*Saved entries*.
========

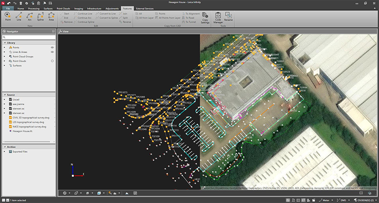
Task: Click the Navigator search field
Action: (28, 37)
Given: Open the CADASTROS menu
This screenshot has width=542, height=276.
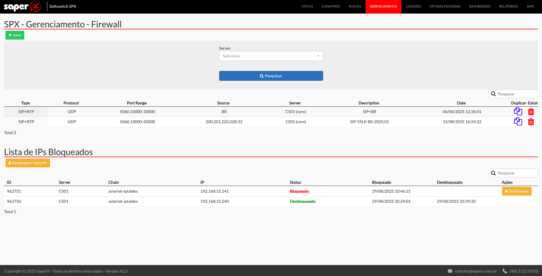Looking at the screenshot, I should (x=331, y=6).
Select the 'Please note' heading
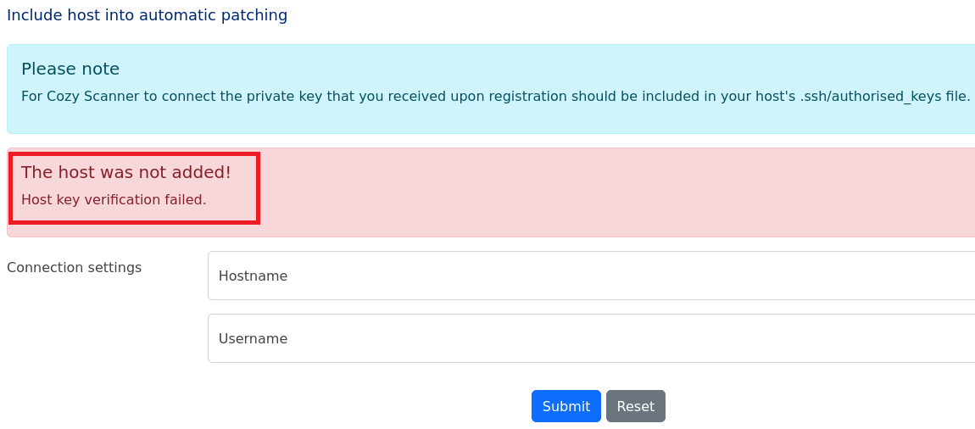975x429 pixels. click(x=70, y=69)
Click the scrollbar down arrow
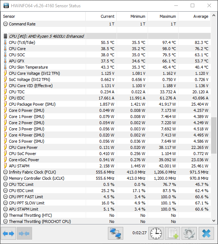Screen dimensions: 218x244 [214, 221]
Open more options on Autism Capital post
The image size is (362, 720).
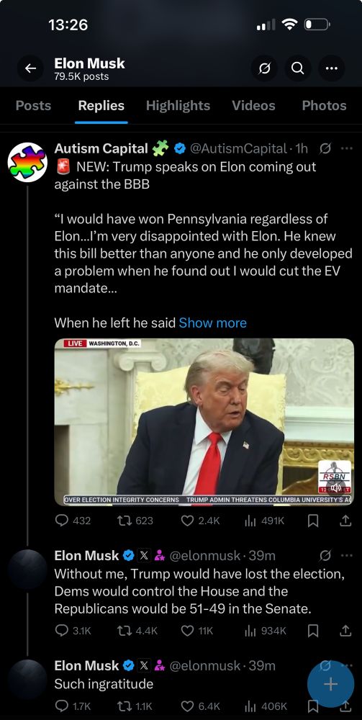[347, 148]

========

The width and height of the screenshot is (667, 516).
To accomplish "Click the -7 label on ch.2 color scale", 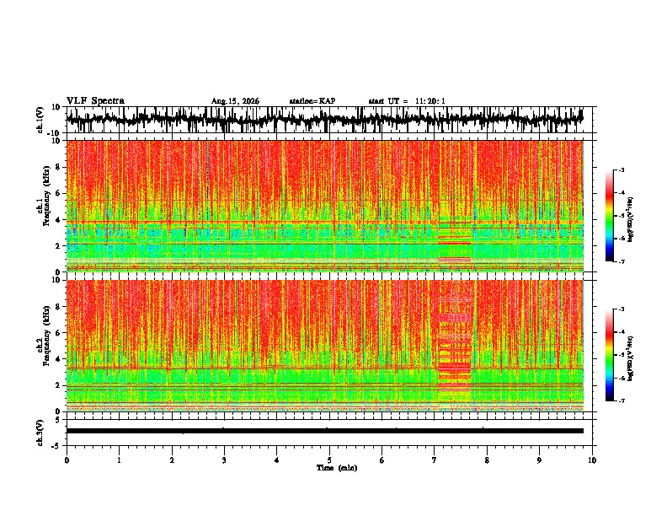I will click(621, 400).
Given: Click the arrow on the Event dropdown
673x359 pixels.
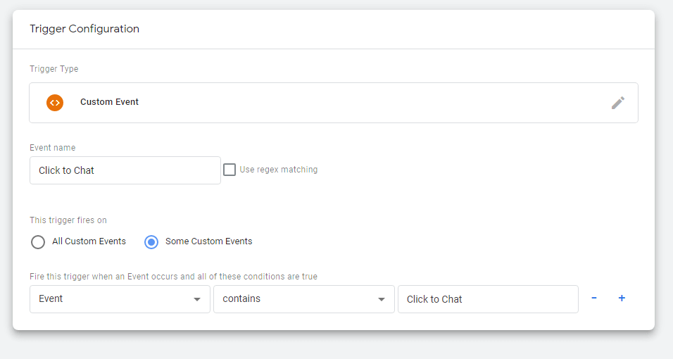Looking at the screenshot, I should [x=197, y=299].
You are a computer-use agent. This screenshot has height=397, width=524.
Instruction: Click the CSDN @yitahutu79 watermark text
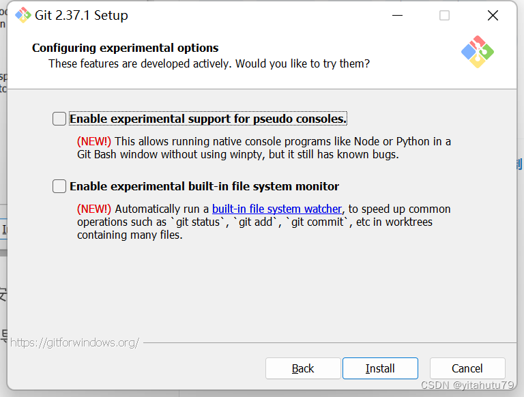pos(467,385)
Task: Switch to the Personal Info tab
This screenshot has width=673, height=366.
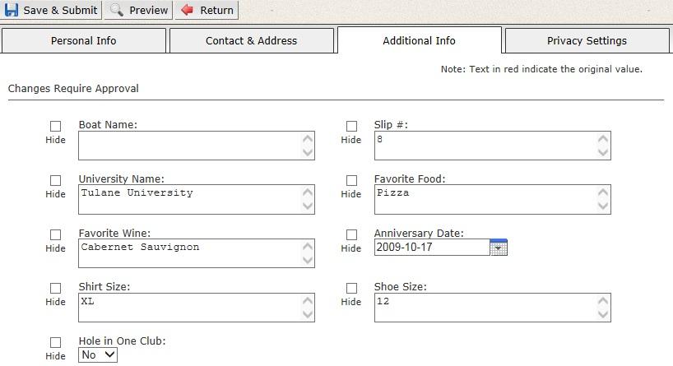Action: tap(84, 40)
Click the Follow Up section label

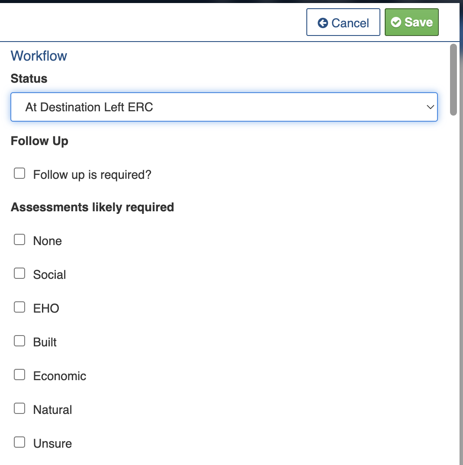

========

Using the data above, output the line that has "Task: Switch to the Personal Info tab", the line that has "Click the Follow Up section label", and whatever lines fall between, each exactly as it stands and without pictures.

*Task response*.
Task: Switch to the Personal Info tab
This screenshot has width=673, height=366.
Action: tap(84, 40)
Click the Follow Up section label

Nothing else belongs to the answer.